The hypothetical question often arises, "Would you live your life over again, knowing what you know now?" Occasionally pondering that fantasy, I definitely would not accept a do-over from childhood or even my early teens. Go through all that again, with the added horror of being treated like a dependent child while having the mind and memories of an adult in my seventies? No, thanks! In the movie PEGGY SUE GOT MARRIED, a middle-aged woman reverts to her high-school self with her memories intact, faced with the decision of whether or not to repeat the choices that led to marrying her present-day husband, from whom she's currently separated. After reliving part of her senior year (spoiler), she reawakens to her reasons for loving her husband and, upon returning to the present, decides to stay with him.

Would I repeat my life starting from, say, my marriage at the age of eighteen? In T. Kingfisher's latest horror novel, A HOUSE WITH GOOD BONES, the narrator returns to her grandmother's house (now her mother's), where she lived for part of her childhood and teens. Upon waking up in her old bedroom on the first morning, she experiences a disorienting moment of terror that her entire life since the age of ten has been a dream, and she'll be condemned to repeating high school, college, and graduate school—and writing her PhD dissertation all over again. I can identify with that nightmare. I'm not sure I'd have the stamina to struggle through all my university courses and the rewriting of my dissertation from scratch, although I might perform better in my advancement-to-candidacy oral exam with the memory of my previous blunders. On the other hand, I would have a fair chance to avoid most if not all of the worst mistakes and wrongdoings of my first lifetime. And yet, knowing I'd have to relive some painful events that are outside my control, would I want to face them again?

A further concern: If I repeated my life from my wedding day on, we might end up without all the children we've had in this timeline. Alternate history novels often include real people from the primary world but in different roles from the ones they played in our version of history. Although that's an entertaining trope I enjoy reading, in fact it's a vanishingly remote possiblity. A minor change in the timing of a sexual act could more likely than not result in the conception of a different individual. A difference of a month would, of course, definitely do so. Given a point of departure in the 19th century—say, the familiar scenario of the South winning the Civil War—virtually none of the people alive today, at least in this country, would ever have been conceived.
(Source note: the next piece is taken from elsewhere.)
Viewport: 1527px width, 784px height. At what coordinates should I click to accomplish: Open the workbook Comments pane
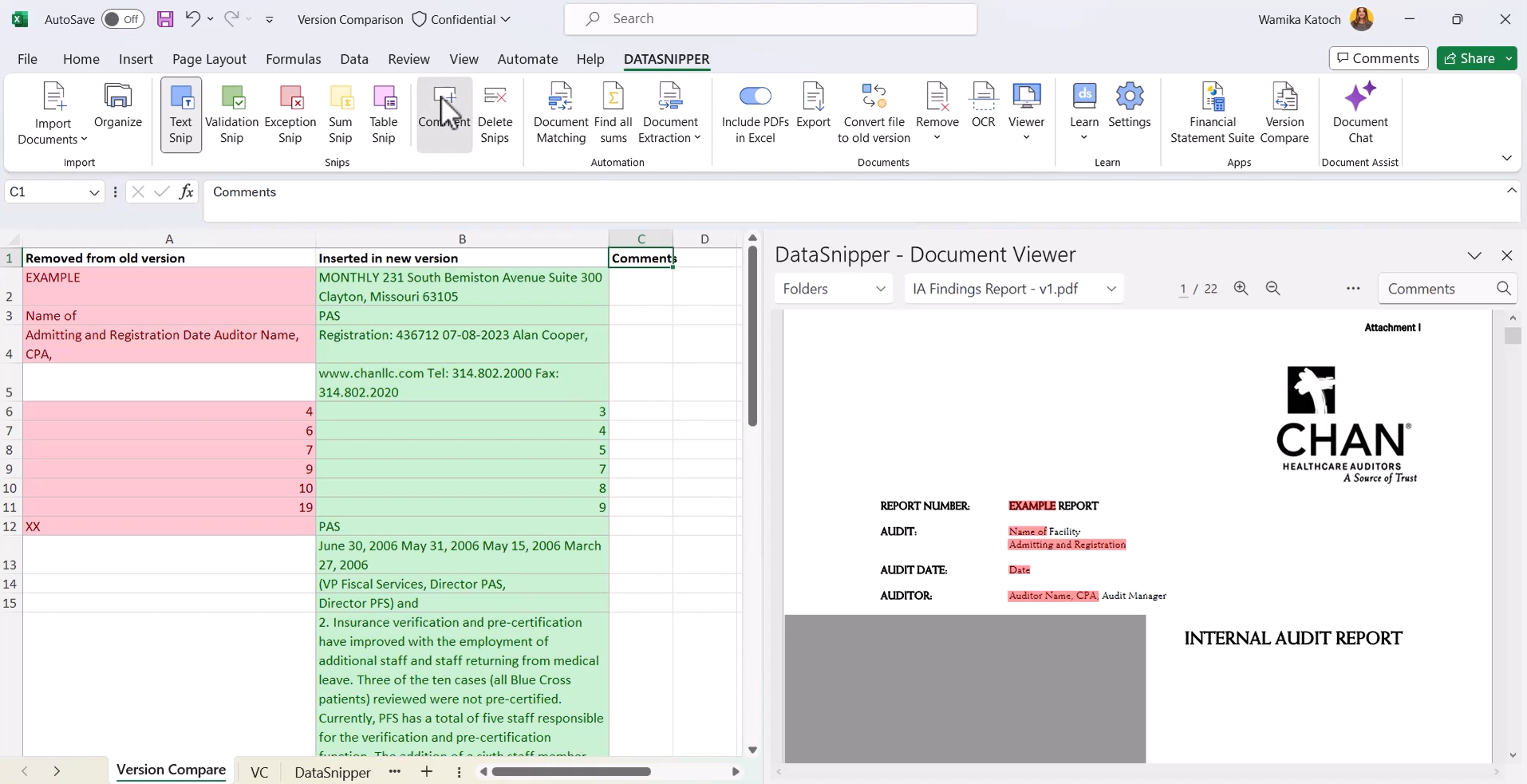click(1378, 57)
On a lesser scale, the same result would happen in a family after a point of departure in one couple's married life. In Jo Walton's novel MY REAL CHILDREN, the protagonist faces a moment of decision in early adulthood when she decides whether or not to marry the man whom she's been dating. That decision splits her life from then on into two separate timelines, one in which they marry and one where they don't. In her final years, she remembers both lifetimes and families she's had. One interesting aspect of this novel, by the way, is that neither timeline is our own history. One alternate world turns out worse, the other better; in a further intriguing twist, the protagonist's personal life is happier in the dystopic world than in the optimistic one.

So if a genie offers to grant me a wish to re-do my adult life, I think I'll turn it down. That scenario would hold too many risky variables.